The other day I heard of a company I thought was quite interesting in the US. If you build on an OpenAI GPT-4O model, your intelligence layer is basically the same, right? You can't really differentiate with it anymore, but you have to think, what's my differentiation? I read about a company that does government contracts, so they focused on that. I think that's a smart focus because it's very niche. You use AI, and not many people can easily copy it because it's such a niche sector where you combine your specific knowledge with AI, and that can really help. I think that's the application layer I see functioning.

00:16:19 - Sangeeta Gupta - I think so. We've covered models and technology, or the computer needs. What about data, right? Because AI is what the data we feed in, right? And if you are a startup or a smaller company, you may not have access to all that data. So what would you advise from a data lens, right? Is it about synthetic data generation? Is it about other data sources they should focus on? How do you solve the data conundrum?

00:16:51 - Matthias Zwingli - Depends a bit on the area. If you're more in model training, you should solve it somehow. But what we see is even open-source models. I'm curious about this year, right? With the release of Llama 3, which is a very competitive model, how good open-source models will get. So I think that will improve quite a lot.

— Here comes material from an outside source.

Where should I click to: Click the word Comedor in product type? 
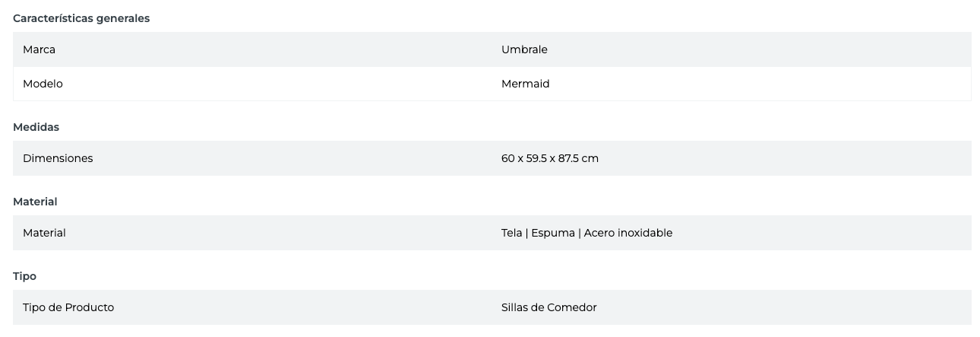point(572,307)

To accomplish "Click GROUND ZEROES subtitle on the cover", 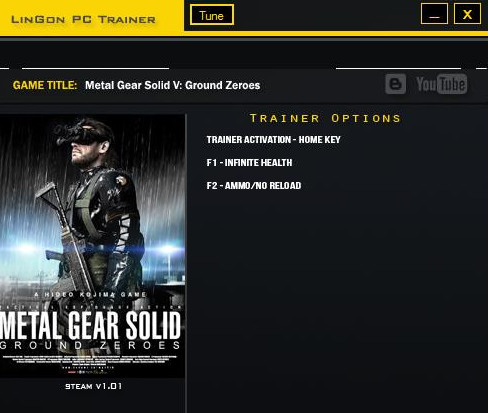I will pos(90,345).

And then what we see as well is you don't need massive amounts of data. Mostly, it's better to have high quality, especially later on if you go into fine-tuning or the rack libraries for the models. We mostly don't train a lot of models. We see it not yet that useful for most use cases, especially for SMEs. You get a very good result if you do a very specific rack retrieval augmentation generation library specific to the task, and then you just perform and increase that one, you get quite a good performance already.

And then you can always see, does it need a lot of training? I think most applications don’t have fine-tuned LLMs. They basically just go with what's on the market. In terms of data, it depends, right? But I think if you want to go very niche, data is probably key. Find specific datasets. It doesn't have to be huge, but this can already be a game-changer.

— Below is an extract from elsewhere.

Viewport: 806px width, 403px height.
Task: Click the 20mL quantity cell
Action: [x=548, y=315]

00:18:22 - Sangeeta Gupta - The reverse question to the AI talent shortage is really the fear of workforce impact and what happens if AI becomes so prevalent and productivity improvements of 30-40% become real. The whole concern about AI taking away jobs, even if it augments them. And I think, just to build on the customer service example, Matthias, that you were seeing, and India does a lot of work in the customer service area. Obviously, AI will get implemented, and we are very clear that we should be the ones to help implement it for our global customers. But how do you think through what it does to jobs?

00:19:07 - Matthias Zwingli - It's a tough question. I think a couple of metaphors. What I thought was interesting is I read this about radiology. Ten years ago, a very famous convolutional network scientist in AI emergency recognition said that in five years, there wouldn't be any need for radiology personnel or experts. We still have them.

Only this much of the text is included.